Note how, in Judis' moral world, there are only two possibilities: one can
either support the American military action in Libya or be guilty of a "who
cares?" attitude toward Gadaffi's butchery. At least as far as this specific
line of pro-war argumentation goes, this is just 2003 all over again. Back then,
those opposed to the war in Iraq were deemed pro-Saddam: indifferent to the
repression and brutalities suffered by the Iraqi people at his hands and willing
to protect his power. Now, those opposed to U.S. involvement in the civil war in
Libya are deemed indifferent to the repression and brutalities suffered by the
Libyan people from Gadaffi and willing to protect his power. This rationale is
as flawed logically as it is morally.
Why didn't this same moral calculus justify the attack on Iraq? Saddam Hussein
really was a murderous, repressive monster: at least Gadaffi's equal when it
came to psychotic blood-spilling. Those who favored regime change there made
exactly the same arguments as Judis (and many others) make now for Libya: it's
humane and noble to topple a brutal dictator; using force is the only way to
protect parts of the population from slaughter (in Iraq, the Kurds and Shiites;
in Libya, the rebels); it's not in America's interests to allow a deranged
despot (or his deranged sons) to control a vital oil-rich nation; and removing
the tyrant will aid the spread of freedom and democracy in the Middle East. Why
does that reasoning justify war in Libya but not Iraq?

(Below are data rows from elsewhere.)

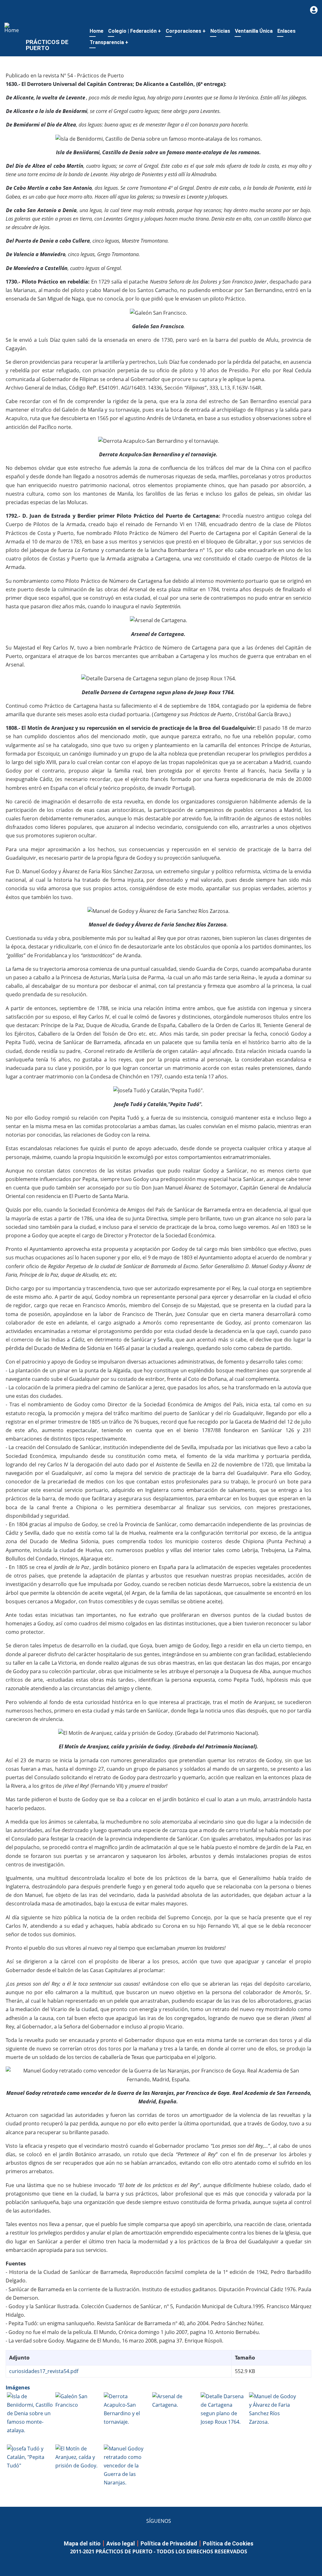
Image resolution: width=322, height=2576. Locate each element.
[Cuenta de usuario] (314, 9)
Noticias (220, 31)
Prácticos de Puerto (47, 45)
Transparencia (109, 42)
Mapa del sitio (82, 2543)
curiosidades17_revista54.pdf (43, 2371)
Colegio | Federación (134, 31)
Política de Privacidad (169, 2543)
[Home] (13, 27)
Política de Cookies (228, 2543)
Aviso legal (120, 2543)
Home (96, 31)
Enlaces (286, 31)
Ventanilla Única (254, 31)
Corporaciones (186, 31)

In Foreign Policy, Stephen Walt argues that "liberal interventionists" and
neocons share most of the same premises about America's foreign policy and its
role in the world, with the sole exception being that the former seek to act
through international institutions to legitimize their military actions while
the latter don't. Strongly bolstering Walt's view is this morning's pro-war New
York Times Editorial, which ends this way:
Libya is a specific case: Muammar el-Qaddafi is erratic, widely reviled, armed
with mustard gas and has a history of supporting terrorism. If he is allowed to
crush the opposition, it would chill pro-democracy movements across the Arab world.
Wasn't all of that at least as true of Saddam Hussein? Wasn't that exactly the
"humanitarian" case made to justify that invasion? And wasn't that exactly the
basis for the accusation against Iraq war opponents that they were indifferent
to Saddam's tyranny -- i.e., if you oppose the war to remove Saddam, it means
you are ensuring that he and his sons will stay in power, which in turn means
you are indifferent to his rape rooms and mass graves and are willing to stand
by while the Iraqi people suffer under his despotism? How can the
"indifference-to-suffering" accusation be fair when made against opponents of
the Libya war but not when made against Iraq war opponents?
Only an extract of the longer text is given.